### Requirements
Turn the lines below into a numbered list, one item per line, and drop the blank lines.

** begin Supplied records **

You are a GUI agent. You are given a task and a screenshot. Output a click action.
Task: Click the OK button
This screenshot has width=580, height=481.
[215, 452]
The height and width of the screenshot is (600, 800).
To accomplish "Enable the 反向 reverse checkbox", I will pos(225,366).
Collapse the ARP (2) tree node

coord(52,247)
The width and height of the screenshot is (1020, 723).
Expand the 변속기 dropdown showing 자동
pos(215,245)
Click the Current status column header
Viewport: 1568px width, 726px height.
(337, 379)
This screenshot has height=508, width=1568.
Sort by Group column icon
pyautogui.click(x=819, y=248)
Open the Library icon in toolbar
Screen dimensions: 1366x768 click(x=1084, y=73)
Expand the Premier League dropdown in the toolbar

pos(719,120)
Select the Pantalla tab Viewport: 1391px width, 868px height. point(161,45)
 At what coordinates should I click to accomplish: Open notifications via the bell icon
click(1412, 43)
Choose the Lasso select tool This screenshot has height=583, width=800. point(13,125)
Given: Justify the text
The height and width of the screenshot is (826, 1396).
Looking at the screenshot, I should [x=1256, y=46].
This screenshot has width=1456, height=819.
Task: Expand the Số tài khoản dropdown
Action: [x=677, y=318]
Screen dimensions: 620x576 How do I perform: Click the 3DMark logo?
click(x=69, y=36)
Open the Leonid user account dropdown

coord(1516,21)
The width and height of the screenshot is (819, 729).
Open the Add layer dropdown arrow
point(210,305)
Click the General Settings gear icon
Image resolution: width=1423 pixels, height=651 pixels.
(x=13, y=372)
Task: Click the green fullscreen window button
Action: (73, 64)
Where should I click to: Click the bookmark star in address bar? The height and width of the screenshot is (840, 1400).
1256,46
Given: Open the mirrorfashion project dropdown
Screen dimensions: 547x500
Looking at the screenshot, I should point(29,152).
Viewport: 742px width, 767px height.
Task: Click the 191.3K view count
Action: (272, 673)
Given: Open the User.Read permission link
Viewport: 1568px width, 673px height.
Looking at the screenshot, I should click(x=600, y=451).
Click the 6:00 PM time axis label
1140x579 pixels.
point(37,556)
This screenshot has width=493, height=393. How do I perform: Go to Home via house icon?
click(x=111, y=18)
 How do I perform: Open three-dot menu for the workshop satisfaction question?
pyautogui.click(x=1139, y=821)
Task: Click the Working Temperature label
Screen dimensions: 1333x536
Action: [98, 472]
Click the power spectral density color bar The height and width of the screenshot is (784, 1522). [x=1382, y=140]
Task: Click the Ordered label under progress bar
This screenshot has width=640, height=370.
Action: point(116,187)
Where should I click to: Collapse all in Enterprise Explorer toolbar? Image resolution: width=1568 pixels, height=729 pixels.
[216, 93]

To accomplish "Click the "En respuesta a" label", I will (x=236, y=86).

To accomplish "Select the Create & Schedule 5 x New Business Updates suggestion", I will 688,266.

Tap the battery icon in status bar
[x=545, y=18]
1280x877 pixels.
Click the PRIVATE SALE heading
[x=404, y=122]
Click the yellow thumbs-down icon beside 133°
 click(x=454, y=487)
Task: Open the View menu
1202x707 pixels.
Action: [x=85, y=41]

** end Supplied records **

### Solution
1. You are a GUI agent. You are given a task and a screenshot. Output a click action.
2. Task: Click the OK button
3. This screenshot has width=580, height=481.
4. [215, 452]
5. The height and width of the screenshot is (600, 800).
6. To accomplish "Enable the 反向 reverse checkbox", I will pos(225,366).
7. Collapse the ARP (2) tree node
8. coord(52,247)
9. The width and height of the screenshot is (1020, 723).
10. Expand the 변속기 dropdown showing 자동
11. pos(215,245)
12. Click the Current status column header
13. Viewport: 1568px width, 726px height.
14. (337, 379)
15. This screenshot has height=508, width=1568.
16. Sort by Group column icon
17. pyautogui.click(x=819, y=248)
18. Open the Library icon in toolbar
19. Screen dimensions: 1366x768 click(x=1084, y=73)
20. Expand the Premier League dropdown in the toolbar
21. pos(719,120)
22. Select the Pantalla tab Viewport: 1391px width, 868px height. point(161,45)
23.  At what coordinates should I click to accomplish: Open notifications via the bell icon
24. click(1412, 43)
25. Choose the Lasso select tool This screenshot has height=583, width=800. point(13,125)
26. Given: Justify the text
27. The height and width of the screenshot is (826, 1396).
28. Looking at the screenshot, I should [x=1256, y=46].
29. This screenshot has width=1456, height=819.
30. Task: Expand the Số tài khoản dropdown
31. Action: [x=677, y=318]
32. Screen dimensions: 620x576 How do I perform: Click the 3DMark logo?
33. click(x=69, y=36)
34. Open the Leonid user account dropdown
35. coord(1516,21)
36. The width and height of the screenshot is (819, 729).
37. Open the Add layer dropdown arrow
38. point(210,305)
39. Click the General Settings gear icon
40. Image resolution: width=1423 pixels, height=651 pixels.
41. (x=13, y=372)
42. Task: Click the green fullscreen window button
43. Action: (73, 64)
44. Where should I click to: Click the bookmark star in address bar? The height and width of the screenshot is (840, 1400).
45. 1256,46
46. Given: Open the mirrorfashion project dropdown
47. Screen dimensions: 547x500
48. Looking at the screenshot, I should point(29,152).
49. Viewport: 742px width, 767px height.
50. Task: Click the 191.3K view count
51. Action: (272, 673)
52. Given: Open the User.Read permission link
53. Viewport: 1568px width, 673px height.
54. Looking at the screenshot, I should click(x=600, y=451).
55. Click the 6:00 PM time axis label
56. 1140x579 pixels.
57. point(37,556)
58. This screenshot has width=493, height=393. How do I perform: Go to Home via house icon?
59. click(x=111, y=18)
60.  How do I perform: Open three-dot menu for the workshop satisfaction question?
61. pyautogui.click(x=1139, y=821)
62. Task: Click the Working Temperature label
63. Screen dimensions: 1333x536
64. Action: [98, 472]
65. Click the power spectral density color bar The height and width of the screenshot is (784, 1522). [x=1382, y=140]
66. Task: Click the Ordered label under progress bar
67. This screenshot has width=640, height=370.
68. Action: point(116,187)
69. Where should I click to: Collapse all in Enterprise Explorer toolbar? Image resolution: width=1568 pixels, height=729 pixels.
70. [216, 93]
71. To accomplish "Click the "En respuesta a" label", I will (x=236, y=86).
72. To accomplish "Select the Create & Schedule 5 x New Business Updates suggestion", I will 688,266.
73. Tap the battery icon in status bar
74. [x=545, y=18]
75. 1280x877 pixels.
76. Click the PRIVATE SALE heading
77. [x=404, y=122]
78. Click the yellow thumbs-down icon beside 133°
79.  click(x=454, y=487)
80. Task: Open the View menu
81. 1202x707 pixels.
82. Action: [x=85, y=41]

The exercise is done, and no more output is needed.